The immune system is a highly regulated and finely tuned system that is designed to ignore self-antigens while targeting foreign antigens on pathogens. One of the immune cell types that mediates this regulation is the regulatory T cell (Treg), or suppressor cell. However, the role of these cells in chronic infections and their potential as targets for therapeutics is poorly understood. This question has been addressed by Feng et al., who have analyzed the Treg response in patients during the progression of chronic hepatitis B virus (HBV) infection. The authors focus on programmed death ligand-1 (PD-L1), which is expressed on Tregs and can transduce an inhibitory signal into effector T cells through interacting with programmed death-1 (PD-1). Their data indicate that both the frequency of Tregs and PD-L1 expression on Tregs in the peripheral blood of chronically HBV-infected patients were significantly higher than in healthy controls. Furthermore, both Treg frequency and PD-L1 expression on Tregs positively correlated with the levels of alanine aminotransaminase and aspartate aminotransferase, both of which are indicators of the extent of liver injury. These data support the idea that blockade of PD-L1 and PD-1 interactions may be a therapeutic approach to control chronic HBV infection by removing one of the suppressive mechanisms that stop the immune system from clearing the virus. Along the same lines, Feng et al. have analyzed Treg and Th17 cell numbers during antiviral treatment in chronic HBV patients. The numbers of both types of cells were increased in the infected patients compared with healthy adults, but were decreased in individuals undergoing IFN-α treatment to suppress viral replication. The authors argue that Treg and Th17 cells might be important factors during IFN-α treatment of chronic HBV infection.

Another chronic infection of considerable clinical significance is that mediated by the human immunodeficiency virus (HIV). As with chronic HBV infection, there are signs of T cell dysfunction or exhaustion during HIV infection, especially in the HIV-specific CD8+ T cell pool. Adegoke et al. point out that the HIV-specific CD8+ T cells of some individuals cross-react with certain peptide epitope variants and produce enhanced levels of cytokine relative to stimulation with the native peptides. They go on to determine whether peptide variants that enhance cytokine production by HIV-specific CD8+ T cells also reduce functional and phenotypic evidence of HIV-specific CD8+ T cell exhaustion. Analysis of 24 variant peptides revealed that HIV-specific CD8+ T cells proliferated more rapidly and expressed lower levels of PD1 than in response to the native peptide. The data demonstrate that variant peptides can alter the magnitude and character of HIV-specific CD8+ T cell responses and may have value in therapeutic vaccines.

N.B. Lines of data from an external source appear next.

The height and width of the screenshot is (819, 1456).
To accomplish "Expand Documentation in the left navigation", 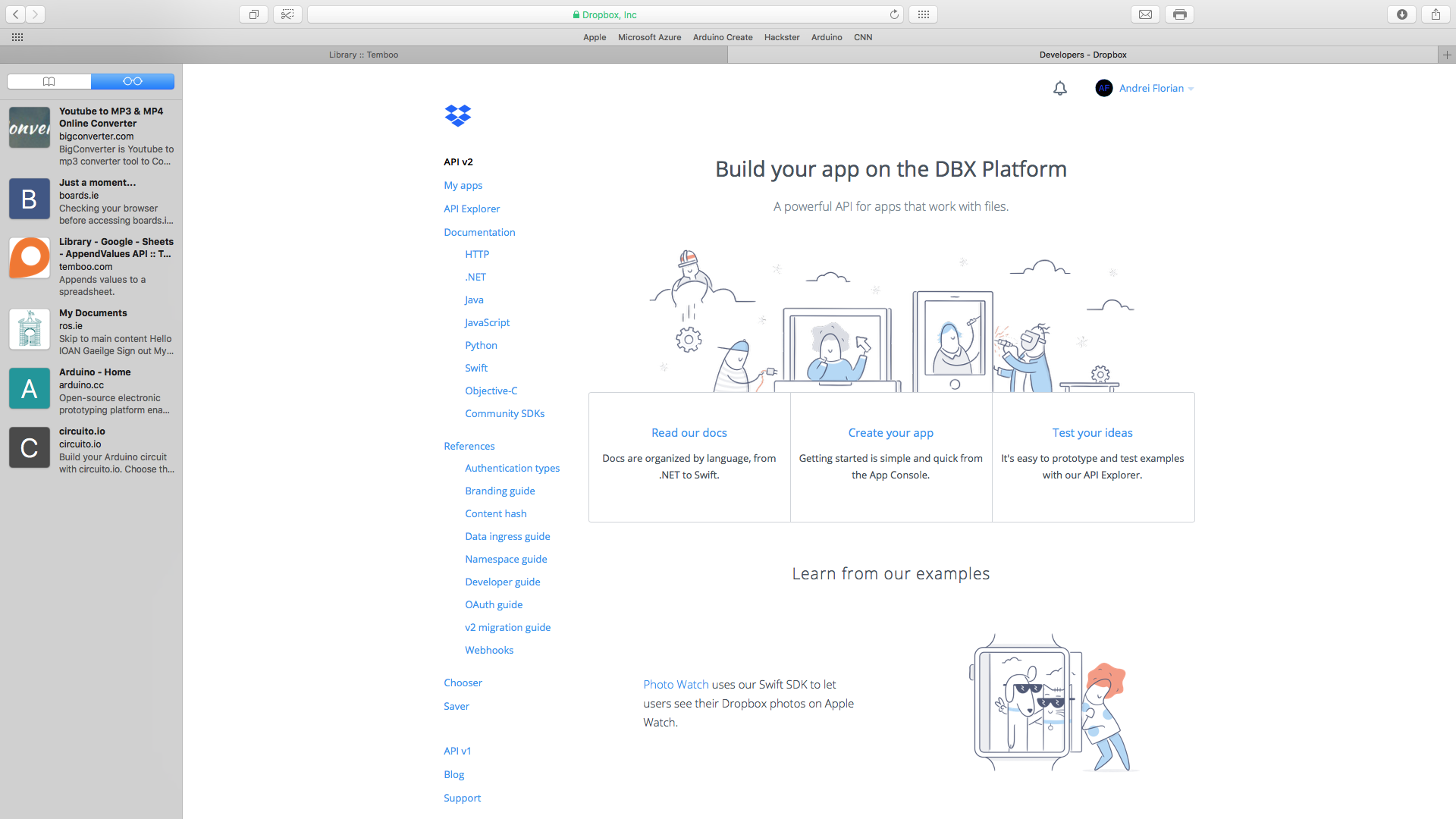I will click(479, 232).
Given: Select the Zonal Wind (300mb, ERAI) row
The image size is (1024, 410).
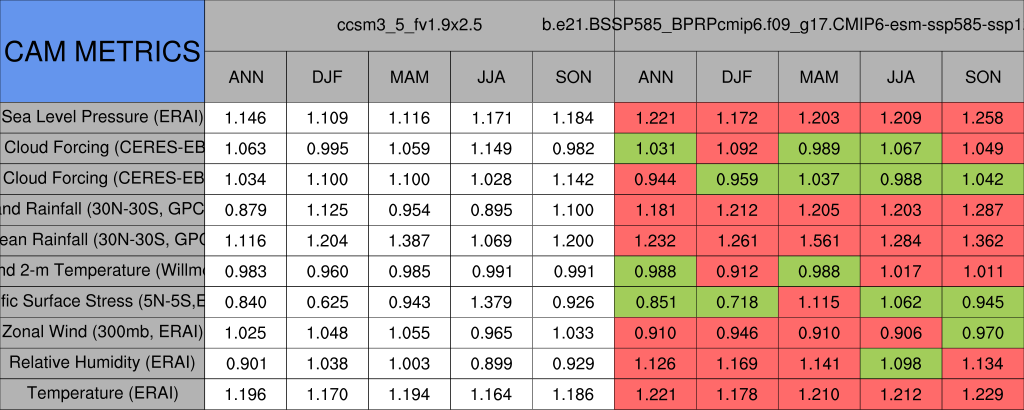Looking at the screenshot, I should click(x=102, y=331).
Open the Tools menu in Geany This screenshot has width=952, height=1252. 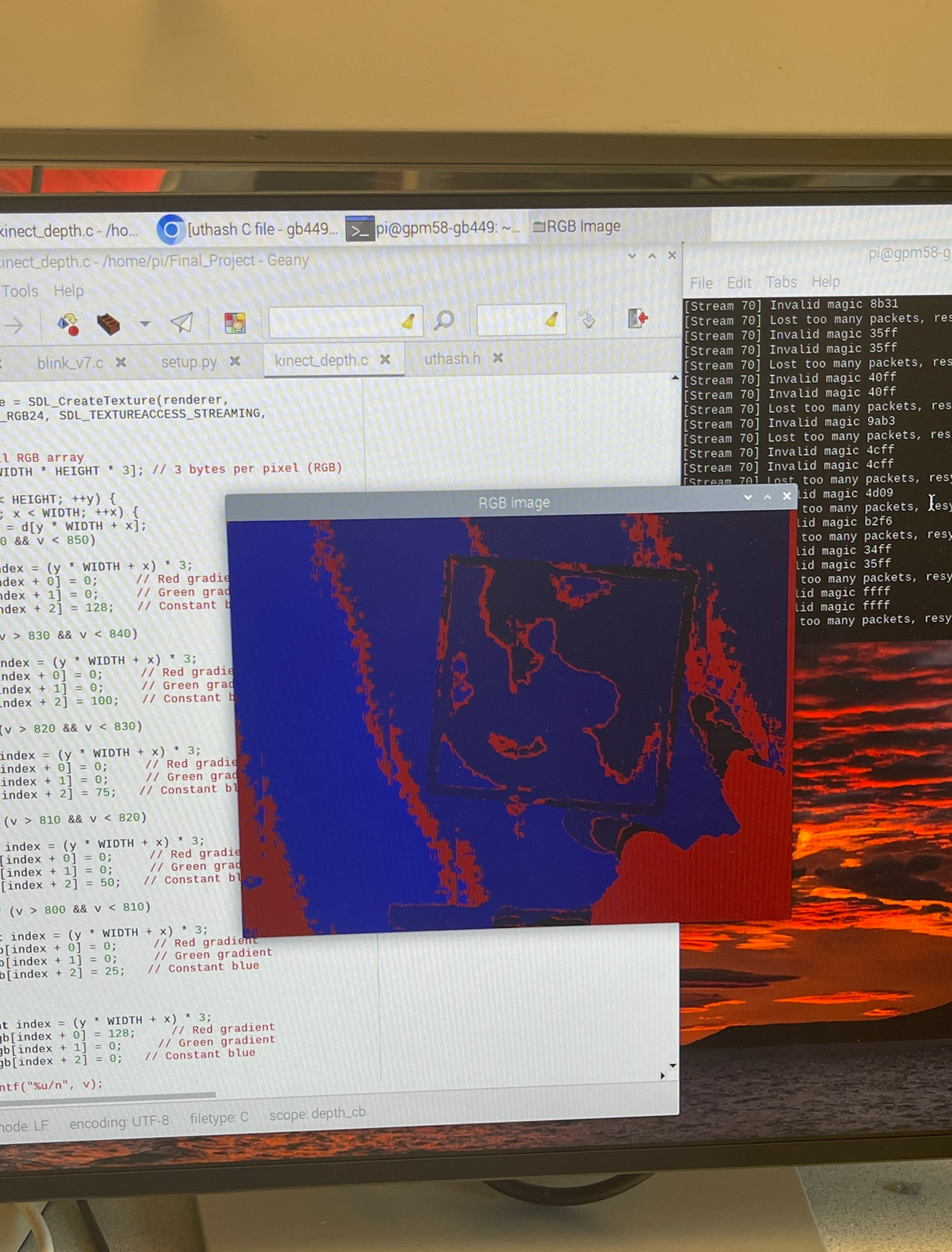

Four additional papers in this issue of Viral Immunology address different aspects of the host response to viral infection. Golsaz-Shirazi et al. have examined variable region genes of immunoglobulin heavy and light chains of antibodies specific for HBV surface antigen. The authors identify heavy and light chains that are preferentially used to generate anti-HBV surface antigen antibodies. Świątek-Kościelna et al. have focused on another virus that can cause chronic infections—hepatitis C virus (HCV). The authors show that HCV infection and IFN-based treatment induce p53 gene transcription and presumably regulate viral replication at some level. Chaudhary et al. have analyzed the impact of dendritic cell-specific intracellular adhesion molecule 3 grabbing non-integrin related molecule (DC-SIGNR) genotypes on HIV infection. The authors find that one genotype of DC-SIGNR is associated with low DC-SIGNR expression and high CD4+ T cell counts, suggesting a protective role in HIV-1 infection. Finally, Papatsiros et al. describe an erythema multiforme (EM) associated with a respiratory disease in a commercial breeding pig herd. The authors conclude that the EM was likely due to illness caused by viral and bacterial infections and that stress in the herd might have triggered the problem.

Finally, I would like to thank all of the authors for their excellent contributions to this issue of Viral Immunology and all of the reviewers that help to maintain the quality of the articles published in the journal.